The Scottish Marine Animal Stranding Scheme (SMASS) conducted an autopsy on the whale and said its stomach “exploded” with waste as they cut into it.

Locals and onlookers on the beach said they were horrified by the waste inside the whale and are sure it would have played a role in the whale’s death. 

Dan Parry, a resident from the nearby town of Luskentyre, told the BBC that it highlighted the issues with marine pollution.

"It was desperately sad, especially when you saw the fishing nets and debris that came out of its stomach."

However, the findings of the autopsy suggest that while the plastic ball would have contributed to the whale’s poor health, there are no signs that it blocked the whale’s intestines.
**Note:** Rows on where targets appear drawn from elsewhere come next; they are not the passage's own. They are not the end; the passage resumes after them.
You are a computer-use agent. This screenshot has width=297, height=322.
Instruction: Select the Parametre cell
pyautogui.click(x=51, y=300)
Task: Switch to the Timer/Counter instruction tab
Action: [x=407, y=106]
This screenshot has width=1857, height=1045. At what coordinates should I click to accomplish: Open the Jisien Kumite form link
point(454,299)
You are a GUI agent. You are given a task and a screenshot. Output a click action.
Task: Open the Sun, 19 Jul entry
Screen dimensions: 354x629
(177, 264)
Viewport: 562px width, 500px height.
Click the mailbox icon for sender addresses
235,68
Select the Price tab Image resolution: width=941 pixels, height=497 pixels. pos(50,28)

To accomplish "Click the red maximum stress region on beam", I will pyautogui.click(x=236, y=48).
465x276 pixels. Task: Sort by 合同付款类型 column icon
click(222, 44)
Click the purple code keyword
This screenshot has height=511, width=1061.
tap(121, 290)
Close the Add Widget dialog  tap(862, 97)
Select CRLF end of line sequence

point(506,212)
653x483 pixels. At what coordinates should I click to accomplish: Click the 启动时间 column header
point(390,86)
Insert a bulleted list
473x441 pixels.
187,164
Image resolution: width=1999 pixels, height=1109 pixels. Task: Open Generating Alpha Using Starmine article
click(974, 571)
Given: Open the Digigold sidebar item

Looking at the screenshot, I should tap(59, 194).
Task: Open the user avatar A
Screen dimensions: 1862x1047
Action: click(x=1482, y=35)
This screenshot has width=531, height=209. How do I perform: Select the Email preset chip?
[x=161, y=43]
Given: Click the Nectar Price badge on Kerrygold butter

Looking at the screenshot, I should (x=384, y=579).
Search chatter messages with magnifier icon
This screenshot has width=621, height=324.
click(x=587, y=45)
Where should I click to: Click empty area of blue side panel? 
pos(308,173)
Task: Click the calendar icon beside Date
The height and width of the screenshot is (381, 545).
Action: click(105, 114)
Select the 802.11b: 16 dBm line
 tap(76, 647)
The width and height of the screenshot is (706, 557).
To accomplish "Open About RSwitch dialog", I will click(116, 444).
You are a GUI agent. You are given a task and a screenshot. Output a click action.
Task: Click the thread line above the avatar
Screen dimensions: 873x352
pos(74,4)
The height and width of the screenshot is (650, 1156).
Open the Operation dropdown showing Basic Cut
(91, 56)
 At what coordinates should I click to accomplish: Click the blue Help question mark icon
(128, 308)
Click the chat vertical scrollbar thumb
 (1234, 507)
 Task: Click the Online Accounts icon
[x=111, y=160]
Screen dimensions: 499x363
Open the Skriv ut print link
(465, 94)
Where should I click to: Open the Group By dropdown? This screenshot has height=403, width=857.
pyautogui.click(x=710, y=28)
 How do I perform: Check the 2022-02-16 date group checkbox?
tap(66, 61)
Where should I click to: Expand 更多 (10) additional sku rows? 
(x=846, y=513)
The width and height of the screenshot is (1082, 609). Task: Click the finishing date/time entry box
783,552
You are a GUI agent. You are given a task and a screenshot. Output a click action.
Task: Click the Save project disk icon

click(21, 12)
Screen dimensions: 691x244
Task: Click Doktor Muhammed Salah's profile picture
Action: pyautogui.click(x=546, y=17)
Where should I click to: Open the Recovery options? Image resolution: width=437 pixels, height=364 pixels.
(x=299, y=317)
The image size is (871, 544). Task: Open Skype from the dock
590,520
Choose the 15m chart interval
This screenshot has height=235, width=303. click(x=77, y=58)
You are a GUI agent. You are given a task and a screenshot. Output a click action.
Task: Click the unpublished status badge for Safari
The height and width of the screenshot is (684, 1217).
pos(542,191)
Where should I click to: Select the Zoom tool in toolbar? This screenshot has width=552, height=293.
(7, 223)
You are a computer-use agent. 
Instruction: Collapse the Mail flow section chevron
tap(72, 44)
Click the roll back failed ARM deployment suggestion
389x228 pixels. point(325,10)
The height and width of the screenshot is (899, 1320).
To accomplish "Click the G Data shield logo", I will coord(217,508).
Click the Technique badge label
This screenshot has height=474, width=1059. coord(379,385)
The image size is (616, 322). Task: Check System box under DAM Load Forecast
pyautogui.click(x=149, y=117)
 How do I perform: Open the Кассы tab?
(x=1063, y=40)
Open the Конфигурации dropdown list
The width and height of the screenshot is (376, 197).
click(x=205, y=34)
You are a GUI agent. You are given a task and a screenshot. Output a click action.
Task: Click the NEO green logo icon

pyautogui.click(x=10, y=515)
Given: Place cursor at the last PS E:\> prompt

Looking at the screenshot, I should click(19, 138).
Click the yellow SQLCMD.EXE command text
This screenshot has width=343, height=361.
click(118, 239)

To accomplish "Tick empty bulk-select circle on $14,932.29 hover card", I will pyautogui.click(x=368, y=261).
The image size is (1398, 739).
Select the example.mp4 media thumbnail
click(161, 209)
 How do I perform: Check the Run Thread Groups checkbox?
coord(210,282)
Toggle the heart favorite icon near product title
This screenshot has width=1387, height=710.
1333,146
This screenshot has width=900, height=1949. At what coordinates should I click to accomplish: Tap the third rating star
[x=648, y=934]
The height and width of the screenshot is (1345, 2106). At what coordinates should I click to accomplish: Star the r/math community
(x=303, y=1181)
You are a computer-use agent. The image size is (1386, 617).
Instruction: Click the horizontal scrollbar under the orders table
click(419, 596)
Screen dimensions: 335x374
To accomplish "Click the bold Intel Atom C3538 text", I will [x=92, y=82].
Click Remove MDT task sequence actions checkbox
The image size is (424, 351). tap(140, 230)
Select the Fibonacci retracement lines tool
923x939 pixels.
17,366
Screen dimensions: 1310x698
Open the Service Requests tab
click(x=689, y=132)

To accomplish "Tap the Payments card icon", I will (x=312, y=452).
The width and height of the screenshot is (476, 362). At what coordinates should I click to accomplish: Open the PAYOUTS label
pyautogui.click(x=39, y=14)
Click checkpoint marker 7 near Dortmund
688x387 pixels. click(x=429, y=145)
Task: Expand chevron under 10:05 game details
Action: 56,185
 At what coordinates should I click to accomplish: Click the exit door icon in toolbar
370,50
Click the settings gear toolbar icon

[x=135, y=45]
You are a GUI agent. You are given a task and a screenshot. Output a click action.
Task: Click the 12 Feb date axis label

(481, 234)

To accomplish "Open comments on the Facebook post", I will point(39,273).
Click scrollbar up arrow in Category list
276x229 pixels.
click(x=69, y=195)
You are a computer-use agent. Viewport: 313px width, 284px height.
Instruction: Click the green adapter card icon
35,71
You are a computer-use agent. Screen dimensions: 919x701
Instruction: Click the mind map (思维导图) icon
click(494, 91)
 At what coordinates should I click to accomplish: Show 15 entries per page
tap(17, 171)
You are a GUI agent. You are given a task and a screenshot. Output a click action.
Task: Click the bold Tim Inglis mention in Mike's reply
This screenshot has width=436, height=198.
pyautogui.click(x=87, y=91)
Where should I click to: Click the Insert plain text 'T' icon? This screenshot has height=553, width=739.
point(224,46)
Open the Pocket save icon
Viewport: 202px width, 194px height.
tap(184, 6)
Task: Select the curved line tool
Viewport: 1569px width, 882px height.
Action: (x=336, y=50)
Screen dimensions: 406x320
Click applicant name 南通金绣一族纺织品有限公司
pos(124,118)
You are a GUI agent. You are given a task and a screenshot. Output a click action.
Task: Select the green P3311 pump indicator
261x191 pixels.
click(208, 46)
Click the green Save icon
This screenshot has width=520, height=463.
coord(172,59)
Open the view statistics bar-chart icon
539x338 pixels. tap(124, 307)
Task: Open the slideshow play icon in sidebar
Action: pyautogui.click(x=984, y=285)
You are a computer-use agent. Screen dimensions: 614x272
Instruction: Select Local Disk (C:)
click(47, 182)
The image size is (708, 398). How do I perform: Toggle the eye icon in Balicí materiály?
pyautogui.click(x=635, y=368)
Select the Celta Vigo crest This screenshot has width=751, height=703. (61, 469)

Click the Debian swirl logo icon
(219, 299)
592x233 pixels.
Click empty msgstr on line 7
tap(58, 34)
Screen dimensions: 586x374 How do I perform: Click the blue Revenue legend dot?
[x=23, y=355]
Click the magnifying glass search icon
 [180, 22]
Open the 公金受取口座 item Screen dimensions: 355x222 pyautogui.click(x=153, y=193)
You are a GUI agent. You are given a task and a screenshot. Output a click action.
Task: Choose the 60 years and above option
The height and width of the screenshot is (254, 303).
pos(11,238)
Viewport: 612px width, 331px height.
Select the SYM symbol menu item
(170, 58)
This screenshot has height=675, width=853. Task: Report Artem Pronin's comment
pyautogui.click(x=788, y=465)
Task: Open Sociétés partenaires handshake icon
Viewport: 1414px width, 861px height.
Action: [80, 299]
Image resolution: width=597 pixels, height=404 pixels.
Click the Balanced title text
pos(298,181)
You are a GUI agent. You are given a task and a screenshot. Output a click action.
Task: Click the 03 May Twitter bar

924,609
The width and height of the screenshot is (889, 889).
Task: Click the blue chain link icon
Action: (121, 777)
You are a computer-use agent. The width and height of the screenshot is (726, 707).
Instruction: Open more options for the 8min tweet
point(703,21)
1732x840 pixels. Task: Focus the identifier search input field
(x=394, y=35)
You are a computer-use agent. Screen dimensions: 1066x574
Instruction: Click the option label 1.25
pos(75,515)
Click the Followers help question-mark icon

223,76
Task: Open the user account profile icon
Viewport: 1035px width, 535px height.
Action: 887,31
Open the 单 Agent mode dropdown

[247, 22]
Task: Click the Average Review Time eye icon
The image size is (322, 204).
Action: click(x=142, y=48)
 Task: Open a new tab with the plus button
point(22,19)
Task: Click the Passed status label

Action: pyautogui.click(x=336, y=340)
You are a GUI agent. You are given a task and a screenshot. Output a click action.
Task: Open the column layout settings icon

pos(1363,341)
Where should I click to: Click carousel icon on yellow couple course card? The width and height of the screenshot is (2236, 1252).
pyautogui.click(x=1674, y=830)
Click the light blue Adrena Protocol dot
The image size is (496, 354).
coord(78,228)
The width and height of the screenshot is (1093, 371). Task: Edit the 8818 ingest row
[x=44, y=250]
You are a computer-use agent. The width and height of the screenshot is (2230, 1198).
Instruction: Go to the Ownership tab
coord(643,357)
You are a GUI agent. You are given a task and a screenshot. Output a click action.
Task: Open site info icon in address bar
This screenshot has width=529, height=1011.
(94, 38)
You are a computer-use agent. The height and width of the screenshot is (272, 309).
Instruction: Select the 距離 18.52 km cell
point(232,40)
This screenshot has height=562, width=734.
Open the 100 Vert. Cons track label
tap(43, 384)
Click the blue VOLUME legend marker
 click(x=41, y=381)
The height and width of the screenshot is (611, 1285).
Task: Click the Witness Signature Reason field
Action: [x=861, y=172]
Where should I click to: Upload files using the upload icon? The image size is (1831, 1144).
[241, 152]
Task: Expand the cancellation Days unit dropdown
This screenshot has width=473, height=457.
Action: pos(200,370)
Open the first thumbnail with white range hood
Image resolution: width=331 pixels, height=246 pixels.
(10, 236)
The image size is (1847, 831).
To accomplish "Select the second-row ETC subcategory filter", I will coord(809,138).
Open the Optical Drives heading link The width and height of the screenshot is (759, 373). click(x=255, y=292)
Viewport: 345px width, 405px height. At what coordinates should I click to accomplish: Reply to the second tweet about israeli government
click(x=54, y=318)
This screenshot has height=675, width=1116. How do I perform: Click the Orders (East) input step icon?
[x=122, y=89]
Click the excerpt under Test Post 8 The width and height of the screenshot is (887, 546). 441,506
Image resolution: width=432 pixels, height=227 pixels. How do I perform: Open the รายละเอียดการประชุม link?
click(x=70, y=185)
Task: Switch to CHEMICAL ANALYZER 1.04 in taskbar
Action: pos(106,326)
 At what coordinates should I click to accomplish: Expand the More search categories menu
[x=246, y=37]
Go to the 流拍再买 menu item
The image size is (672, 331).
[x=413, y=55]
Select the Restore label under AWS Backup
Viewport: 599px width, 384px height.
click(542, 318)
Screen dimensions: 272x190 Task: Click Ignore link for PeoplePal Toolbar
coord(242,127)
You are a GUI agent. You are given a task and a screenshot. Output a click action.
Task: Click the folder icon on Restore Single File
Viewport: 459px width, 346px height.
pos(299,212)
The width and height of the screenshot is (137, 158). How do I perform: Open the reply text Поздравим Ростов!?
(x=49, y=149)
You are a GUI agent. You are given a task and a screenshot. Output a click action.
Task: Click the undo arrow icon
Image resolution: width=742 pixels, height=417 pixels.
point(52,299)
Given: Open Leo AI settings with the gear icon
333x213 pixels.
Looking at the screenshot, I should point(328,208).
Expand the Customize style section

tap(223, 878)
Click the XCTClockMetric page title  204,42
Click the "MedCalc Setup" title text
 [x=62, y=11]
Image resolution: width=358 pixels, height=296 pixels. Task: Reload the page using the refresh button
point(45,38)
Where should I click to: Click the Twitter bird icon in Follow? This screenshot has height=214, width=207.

The whale appeared otherwise healthy. 

A statement posted to the SMASS’ Facebook page said more needs to be done to reduce plastic waste and pollution.

"This amount of plastic in the stomach is nonetheless horrific, must have compromised digestion, and serves to demonstrate, yet again, the hazards that marine litter and lost or discarded fishing gear can cause to marine life."

Man stands near stranded whale.
Man stands near stranded whale.
Scottish Marine Animal Stranding Scheme

It also reiterated that humans are responsible for the pollution found in the whale.

"It is also perhaps a good example that this is a global issue caused by a whole host of human activities. This whale had debris in its stomach which seemed to have originated from both the land and fishing sectors."

In January, the SMASS reported that 2018 had the highest number of marine animal strandings in Scotland, with an increase from 204 reports in 2009 to 930 reports last year.

Dr Michelle Blewitt, the program director for Australia's Microplastic Assessment Project says the number of whales dying due to waste ingestion is increasing.

“There are certainly far more incidences presently that have resulted as a product of marine debris in the environment. And we’re hearing more and more of this. Because marine litter in the world’s ocean is a significant problem at the moment”

“We are seeing whether it’s a small piece of litter, or large bags, that animals are ingesting it around the world.”

She says it's up to everyone to take small steps to help reduce the amount of plastic in the ocean.

"It comes down to us as consumers to make those positive choices in life, not only for eliminating single-use plastics out of our life but also when you’re at the beach or near any kind of waterway, anywhere in the world is to pick up and take your rubbish with you.” 

Due to its size, the whale was buried on the beach with help from the local Coast Guard and a local disposal group.